### Dataset content
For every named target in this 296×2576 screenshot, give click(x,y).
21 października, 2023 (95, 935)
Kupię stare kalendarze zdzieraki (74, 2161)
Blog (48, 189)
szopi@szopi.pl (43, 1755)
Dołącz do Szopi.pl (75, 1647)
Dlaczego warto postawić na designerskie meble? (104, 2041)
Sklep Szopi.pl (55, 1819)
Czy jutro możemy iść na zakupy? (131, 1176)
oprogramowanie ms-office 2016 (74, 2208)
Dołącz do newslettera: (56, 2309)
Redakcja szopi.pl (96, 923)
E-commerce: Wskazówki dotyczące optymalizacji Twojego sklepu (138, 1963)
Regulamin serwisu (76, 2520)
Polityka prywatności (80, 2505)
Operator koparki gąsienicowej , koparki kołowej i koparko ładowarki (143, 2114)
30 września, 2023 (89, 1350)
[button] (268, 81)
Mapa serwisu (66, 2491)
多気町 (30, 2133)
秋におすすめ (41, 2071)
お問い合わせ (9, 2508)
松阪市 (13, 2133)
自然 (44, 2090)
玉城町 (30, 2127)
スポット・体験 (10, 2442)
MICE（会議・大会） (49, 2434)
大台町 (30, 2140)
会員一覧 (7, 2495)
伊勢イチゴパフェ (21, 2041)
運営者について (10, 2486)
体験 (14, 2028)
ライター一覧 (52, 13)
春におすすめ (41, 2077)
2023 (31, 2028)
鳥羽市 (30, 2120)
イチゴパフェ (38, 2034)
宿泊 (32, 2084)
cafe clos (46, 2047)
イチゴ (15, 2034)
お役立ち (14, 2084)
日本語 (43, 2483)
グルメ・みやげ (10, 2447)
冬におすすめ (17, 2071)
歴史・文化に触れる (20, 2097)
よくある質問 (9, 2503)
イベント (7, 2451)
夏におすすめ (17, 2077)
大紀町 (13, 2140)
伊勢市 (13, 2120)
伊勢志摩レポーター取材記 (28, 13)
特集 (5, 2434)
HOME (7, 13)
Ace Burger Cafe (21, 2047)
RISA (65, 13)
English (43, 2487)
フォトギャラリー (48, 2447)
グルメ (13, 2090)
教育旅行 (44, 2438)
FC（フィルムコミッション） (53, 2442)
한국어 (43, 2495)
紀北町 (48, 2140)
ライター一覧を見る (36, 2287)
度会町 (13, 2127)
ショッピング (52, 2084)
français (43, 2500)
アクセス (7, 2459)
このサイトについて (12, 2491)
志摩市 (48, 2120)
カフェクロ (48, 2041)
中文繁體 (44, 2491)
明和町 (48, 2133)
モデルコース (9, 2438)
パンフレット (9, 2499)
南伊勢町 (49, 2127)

### Exercise instructions
In the records above, locate every line with the string "Dołącz" and copy it.

### Worked solution
Dołącz do Szopi.pl (75, 1647)
Dołącz do newslettera: (56, 2309)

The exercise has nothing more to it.